--- START ---

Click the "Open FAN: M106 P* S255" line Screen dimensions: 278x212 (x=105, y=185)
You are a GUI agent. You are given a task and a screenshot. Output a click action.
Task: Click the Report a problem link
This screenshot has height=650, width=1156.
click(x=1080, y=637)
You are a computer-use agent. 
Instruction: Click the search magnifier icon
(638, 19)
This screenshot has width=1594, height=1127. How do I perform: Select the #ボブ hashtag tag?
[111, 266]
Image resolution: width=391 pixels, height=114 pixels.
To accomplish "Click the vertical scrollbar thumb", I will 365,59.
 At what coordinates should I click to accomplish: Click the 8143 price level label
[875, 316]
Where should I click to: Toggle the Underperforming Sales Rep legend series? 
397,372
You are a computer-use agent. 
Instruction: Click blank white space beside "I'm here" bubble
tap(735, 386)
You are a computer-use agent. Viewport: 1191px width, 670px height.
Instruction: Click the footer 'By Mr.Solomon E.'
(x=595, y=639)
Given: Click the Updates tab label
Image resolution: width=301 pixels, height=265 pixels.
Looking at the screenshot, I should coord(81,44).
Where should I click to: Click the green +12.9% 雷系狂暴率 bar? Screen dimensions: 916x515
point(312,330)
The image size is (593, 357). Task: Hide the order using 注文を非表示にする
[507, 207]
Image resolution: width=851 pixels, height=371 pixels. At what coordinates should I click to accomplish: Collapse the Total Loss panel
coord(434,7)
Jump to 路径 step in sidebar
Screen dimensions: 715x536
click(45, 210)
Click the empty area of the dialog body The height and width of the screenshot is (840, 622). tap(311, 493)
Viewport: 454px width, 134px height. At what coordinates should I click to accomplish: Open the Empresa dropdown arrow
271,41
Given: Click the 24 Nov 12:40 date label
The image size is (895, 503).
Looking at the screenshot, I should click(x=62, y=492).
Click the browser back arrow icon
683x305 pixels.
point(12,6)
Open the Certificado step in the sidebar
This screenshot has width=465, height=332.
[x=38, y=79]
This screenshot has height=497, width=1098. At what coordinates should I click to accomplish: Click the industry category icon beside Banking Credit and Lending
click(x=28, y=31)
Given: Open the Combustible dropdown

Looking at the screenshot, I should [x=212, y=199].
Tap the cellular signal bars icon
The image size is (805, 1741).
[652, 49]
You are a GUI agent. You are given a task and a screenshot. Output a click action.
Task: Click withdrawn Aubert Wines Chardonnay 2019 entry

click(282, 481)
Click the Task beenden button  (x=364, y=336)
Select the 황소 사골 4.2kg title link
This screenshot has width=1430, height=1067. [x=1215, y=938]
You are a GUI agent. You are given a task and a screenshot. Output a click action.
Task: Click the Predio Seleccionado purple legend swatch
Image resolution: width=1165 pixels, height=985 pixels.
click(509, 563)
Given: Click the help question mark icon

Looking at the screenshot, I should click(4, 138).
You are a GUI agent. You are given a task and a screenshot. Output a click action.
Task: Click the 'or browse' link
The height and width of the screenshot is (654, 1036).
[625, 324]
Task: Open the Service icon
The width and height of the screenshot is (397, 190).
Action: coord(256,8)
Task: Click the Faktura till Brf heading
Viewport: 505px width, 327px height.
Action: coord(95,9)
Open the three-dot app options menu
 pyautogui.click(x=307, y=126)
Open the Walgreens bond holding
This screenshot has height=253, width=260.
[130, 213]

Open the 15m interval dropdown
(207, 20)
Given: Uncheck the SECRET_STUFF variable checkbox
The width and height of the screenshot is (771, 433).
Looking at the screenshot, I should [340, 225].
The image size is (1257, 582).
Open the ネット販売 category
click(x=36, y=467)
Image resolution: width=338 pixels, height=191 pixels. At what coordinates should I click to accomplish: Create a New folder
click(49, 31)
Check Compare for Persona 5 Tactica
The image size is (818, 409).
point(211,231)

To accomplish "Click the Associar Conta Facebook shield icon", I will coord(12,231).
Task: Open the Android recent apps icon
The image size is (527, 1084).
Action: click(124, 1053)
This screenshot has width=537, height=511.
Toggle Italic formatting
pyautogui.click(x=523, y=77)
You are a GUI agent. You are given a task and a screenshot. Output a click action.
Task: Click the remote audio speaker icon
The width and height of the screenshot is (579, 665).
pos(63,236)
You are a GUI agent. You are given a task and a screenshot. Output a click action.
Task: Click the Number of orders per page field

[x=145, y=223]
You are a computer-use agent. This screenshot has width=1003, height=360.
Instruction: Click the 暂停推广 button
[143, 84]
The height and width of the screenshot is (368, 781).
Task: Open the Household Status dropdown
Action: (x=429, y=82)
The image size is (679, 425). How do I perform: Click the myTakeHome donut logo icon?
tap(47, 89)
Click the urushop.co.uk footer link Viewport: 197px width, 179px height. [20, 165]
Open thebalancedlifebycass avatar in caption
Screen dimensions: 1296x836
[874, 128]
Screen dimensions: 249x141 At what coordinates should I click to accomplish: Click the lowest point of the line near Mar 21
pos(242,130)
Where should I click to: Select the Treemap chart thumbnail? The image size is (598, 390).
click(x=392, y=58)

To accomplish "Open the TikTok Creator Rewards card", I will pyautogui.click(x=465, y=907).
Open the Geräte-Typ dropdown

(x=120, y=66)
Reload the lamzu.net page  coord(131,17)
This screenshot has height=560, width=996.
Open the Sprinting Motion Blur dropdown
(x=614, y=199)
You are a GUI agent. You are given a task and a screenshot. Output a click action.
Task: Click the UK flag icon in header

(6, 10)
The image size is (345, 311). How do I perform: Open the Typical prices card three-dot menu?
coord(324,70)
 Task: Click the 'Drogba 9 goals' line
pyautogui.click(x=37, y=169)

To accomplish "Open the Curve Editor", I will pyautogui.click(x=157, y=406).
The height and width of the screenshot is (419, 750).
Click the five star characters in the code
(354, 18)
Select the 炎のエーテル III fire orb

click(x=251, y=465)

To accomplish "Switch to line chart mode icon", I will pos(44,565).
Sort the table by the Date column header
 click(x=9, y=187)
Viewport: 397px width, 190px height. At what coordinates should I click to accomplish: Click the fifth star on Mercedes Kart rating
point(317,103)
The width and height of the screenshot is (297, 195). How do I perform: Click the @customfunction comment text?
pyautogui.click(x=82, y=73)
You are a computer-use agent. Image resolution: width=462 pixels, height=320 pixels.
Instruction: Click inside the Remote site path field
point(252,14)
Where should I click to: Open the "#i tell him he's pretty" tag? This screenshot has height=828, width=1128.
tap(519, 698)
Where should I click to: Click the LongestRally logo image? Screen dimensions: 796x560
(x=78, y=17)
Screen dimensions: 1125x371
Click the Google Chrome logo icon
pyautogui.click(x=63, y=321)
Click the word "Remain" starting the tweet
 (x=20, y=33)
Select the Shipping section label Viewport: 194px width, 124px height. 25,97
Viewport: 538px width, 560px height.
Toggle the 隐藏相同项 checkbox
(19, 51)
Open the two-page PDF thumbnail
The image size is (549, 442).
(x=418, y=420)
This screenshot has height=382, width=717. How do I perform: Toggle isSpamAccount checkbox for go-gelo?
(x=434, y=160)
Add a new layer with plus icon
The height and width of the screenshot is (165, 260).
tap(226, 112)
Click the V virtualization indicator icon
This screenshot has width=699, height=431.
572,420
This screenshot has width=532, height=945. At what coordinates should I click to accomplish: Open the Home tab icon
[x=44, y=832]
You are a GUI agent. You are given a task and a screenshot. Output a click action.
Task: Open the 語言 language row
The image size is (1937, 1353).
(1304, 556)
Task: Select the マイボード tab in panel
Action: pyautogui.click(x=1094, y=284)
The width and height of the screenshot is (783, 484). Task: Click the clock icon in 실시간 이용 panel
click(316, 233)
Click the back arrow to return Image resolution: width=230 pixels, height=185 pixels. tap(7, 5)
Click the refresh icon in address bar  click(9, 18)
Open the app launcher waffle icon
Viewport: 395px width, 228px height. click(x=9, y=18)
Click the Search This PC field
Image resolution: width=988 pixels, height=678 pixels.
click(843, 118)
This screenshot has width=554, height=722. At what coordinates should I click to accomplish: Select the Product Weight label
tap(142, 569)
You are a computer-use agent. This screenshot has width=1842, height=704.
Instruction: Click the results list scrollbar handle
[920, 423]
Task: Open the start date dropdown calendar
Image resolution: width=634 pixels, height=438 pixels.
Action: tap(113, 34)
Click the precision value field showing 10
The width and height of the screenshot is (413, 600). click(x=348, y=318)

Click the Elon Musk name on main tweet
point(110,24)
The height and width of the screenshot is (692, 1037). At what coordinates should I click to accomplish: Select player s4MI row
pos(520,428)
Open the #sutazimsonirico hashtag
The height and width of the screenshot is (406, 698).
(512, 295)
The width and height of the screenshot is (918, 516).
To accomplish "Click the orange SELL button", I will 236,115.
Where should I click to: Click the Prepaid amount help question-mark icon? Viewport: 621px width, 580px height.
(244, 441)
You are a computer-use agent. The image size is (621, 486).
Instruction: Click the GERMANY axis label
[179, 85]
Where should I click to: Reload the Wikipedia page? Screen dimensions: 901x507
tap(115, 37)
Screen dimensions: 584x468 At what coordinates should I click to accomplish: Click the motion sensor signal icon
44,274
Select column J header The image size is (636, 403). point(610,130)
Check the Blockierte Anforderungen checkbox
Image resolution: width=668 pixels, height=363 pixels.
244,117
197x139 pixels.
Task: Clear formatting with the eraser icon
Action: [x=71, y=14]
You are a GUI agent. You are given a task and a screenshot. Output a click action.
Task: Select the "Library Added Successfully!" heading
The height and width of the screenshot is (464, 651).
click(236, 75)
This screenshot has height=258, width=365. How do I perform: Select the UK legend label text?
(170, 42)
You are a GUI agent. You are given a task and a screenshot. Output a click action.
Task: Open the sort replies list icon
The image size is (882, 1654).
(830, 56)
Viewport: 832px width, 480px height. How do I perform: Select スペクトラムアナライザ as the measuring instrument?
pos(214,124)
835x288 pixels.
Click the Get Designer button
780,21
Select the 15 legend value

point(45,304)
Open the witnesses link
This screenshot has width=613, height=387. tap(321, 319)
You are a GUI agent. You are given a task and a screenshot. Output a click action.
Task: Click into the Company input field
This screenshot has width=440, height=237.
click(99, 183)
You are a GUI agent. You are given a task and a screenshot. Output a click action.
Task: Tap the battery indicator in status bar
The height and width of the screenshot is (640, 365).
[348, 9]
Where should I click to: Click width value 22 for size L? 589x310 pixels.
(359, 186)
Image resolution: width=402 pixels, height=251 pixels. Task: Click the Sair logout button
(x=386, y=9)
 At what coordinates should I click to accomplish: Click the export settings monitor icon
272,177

--- END ---

• PROBLEM TO WORK ON
The exact lines of the material above starting at the one that contains "Viewport: 832px width, 480px" and ending at the one that contains "Task: Tap the battery indicator in status bar" are what to retype; leave out everything else.

• SOLUTION FOR THIS PROBLEM
Viewport: 832px width, 480px height. How do I perform: Select スペクトラムアナライザ as the measuring instrument?
pos(214,124)
835x288 pixels.
Click the Get Designer button
780,21
Select the 15 legend value

point(45,304)
Open the witnesses link
This screenshot has width=613, height=387. tap(321, 319)
You are a GUI agent. You are given a task and a screenshot. Output a click action.
Task: Click into the Company input field
This screenshot has width=440, height=237.
click(99, 183)
You are a GUI agent. You are given a task and a screenshot. Output a click action.
Task: Tap the battery indicator in status bar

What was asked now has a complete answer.